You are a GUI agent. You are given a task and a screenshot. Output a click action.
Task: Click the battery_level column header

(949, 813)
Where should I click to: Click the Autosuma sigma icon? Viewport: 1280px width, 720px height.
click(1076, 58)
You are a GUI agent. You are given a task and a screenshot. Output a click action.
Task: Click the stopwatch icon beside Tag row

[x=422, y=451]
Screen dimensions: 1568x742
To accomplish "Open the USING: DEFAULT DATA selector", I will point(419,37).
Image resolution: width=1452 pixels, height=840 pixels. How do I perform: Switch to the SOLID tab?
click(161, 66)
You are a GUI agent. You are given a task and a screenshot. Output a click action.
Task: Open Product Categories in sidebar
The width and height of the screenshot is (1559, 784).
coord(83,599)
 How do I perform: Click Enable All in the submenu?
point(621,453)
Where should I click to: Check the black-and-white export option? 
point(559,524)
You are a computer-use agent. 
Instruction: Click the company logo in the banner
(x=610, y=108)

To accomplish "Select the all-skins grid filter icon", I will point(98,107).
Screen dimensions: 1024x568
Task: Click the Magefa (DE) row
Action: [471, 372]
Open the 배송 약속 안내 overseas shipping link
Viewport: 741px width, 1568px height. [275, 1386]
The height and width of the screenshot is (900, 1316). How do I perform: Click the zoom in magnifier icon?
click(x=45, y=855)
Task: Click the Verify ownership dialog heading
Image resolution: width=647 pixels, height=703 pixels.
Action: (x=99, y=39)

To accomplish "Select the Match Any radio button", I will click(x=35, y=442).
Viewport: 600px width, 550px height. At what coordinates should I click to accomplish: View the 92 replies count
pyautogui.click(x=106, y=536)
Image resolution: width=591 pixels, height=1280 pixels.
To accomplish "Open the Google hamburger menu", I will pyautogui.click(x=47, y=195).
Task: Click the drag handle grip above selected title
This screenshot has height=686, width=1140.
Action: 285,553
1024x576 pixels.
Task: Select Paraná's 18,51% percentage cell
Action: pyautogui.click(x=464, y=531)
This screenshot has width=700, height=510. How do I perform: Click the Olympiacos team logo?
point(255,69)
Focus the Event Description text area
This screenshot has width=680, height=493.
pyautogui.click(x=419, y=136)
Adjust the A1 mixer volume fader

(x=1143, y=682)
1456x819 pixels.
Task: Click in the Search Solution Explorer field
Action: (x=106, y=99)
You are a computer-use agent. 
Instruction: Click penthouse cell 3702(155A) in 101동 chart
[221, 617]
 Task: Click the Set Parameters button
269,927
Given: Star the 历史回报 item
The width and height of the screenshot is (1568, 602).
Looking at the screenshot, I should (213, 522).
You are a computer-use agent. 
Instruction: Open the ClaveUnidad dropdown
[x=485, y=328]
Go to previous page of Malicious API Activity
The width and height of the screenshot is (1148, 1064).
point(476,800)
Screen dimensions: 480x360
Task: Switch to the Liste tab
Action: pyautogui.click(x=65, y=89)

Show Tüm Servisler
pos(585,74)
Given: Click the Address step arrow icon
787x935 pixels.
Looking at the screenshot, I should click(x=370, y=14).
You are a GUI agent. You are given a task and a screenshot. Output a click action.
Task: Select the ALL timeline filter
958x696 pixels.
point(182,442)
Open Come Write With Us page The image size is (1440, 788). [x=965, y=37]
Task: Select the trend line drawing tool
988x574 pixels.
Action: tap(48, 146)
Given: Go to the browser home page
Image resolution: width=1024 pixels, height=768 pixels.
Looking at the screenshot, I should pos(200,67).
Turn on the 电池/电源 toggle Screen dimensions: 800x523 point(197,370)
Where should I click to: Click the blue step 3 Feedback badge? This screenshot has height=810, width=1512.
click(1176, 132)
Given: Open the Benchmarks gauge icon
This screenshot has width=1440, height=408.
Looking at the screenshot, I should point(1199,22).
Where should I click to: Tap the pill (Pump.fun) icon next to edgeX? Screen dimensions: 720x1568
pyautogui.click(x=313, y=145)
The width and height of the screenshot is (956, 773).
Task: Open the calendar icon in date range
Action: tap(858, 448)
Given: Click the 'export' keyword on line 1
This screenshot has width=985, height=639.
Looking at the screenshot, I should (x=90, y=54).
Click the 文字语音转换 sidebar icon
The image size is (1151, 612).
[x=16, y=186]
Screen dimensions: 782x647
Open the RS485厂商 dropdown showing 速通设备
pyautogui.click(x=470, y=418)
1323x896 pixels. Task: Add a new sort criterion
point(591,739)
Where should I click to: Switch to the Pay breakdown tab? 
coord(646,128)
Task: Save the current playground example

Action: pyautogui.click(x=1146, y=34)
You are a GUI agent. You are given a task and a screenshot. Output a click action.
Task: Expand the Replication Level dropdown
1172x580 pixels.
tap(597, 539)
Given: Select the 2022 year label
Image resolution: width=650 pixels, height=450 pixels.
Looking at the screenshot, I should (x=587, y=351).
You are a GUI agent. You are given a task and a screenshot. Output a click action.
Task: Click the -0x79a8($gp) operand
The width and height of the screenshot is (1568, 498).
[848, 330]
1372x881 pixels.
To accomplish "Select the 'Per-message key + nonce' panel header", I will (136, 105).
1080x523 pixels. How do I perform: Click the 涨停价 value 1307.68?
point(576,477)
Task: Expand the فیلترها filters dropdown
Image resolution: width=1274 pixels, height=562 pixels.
┄┄┄┄┄┄┄┄┄┄
Aim of the exercise -> Copy out, unchanged, the stretch of the items from the very first line through the line containing "Action: pyautogui.click(x=464, y=531)".

Written response ->
You are a GUI agent. You are given a task and a screenshot. Output a click action.
Task: Click the battery_level column header

(949, 813)
Where should I click to: Click the Autosuma sigma icon? Viewport: 1280px width, 720px height.
click(1076, 58)
You are a GUI agent. You are given a task and a screenshot. Output a click action.
Task: Click the stopwatch icon beside Tag row

[x=422, y=451]
Screen dimensions: 1568x742
To accomplish "Open the USING: DEFAULT DATA selector", I will point(419,37).
Image resolution: width=1452 pixels, height=840 pixels. How do I perform: Switch to the SOLID tab?
click(161, 66)
You are a GUI agent. You are given a task and a screenshot. Output a click action.
Task: Open Product Categories in sidebar
The width and height of the screenshot is (1559, 784).
coord(83,599)
 How do I perform: Click Enable All in the submenu?
point(621,453)
Where should I click to: Check the black-and-white export option? 
point(559,524)
You are a computer-use agent. 
Instruction: Click the company logo in the banner
(x=610, y=108)

To accomplish "Select the all-skins grid filter icon", I will point(98,107).
Screen dimensions: 1024x568
Task: Click the Magefa (DE) row
Action: [471, 372]
Open the 배송 약속 안내 overseas shipping link
Viewport: 741px width, 1568px height. [275, 1386]
The height and width of the screenshot is (900, 1316). How do I perform: Click the zoom in magnifier icon?
click(x=45, y=855)
Task: Click the Verify ownership dialog heading
Image resolution: width=647 pixels, height=703 pixels.
Action: (x=99, y=39)

To accomplish "Select the Match Any radio button", I will click(x=35, y=442).
Viewport: 600px width, 550px height. At what coordinates should I click to accomplish: View the 92 replies count
pyautogui.click(x=106, y=536)
Image resolution: width=591 pixels, height=1280 pixels.
To accomplish "Open the Google hamburger menu", I will pyautogui.click(x=47, y=195).
Task: Click the drag handle grip above selected title
This screenshot has height=686, width=1140.
Action: 285,553
1024x576 pixels.
Task: Select Paraná's 18,51% percentage cell
Action: pyautogui.click(x=464, y=531)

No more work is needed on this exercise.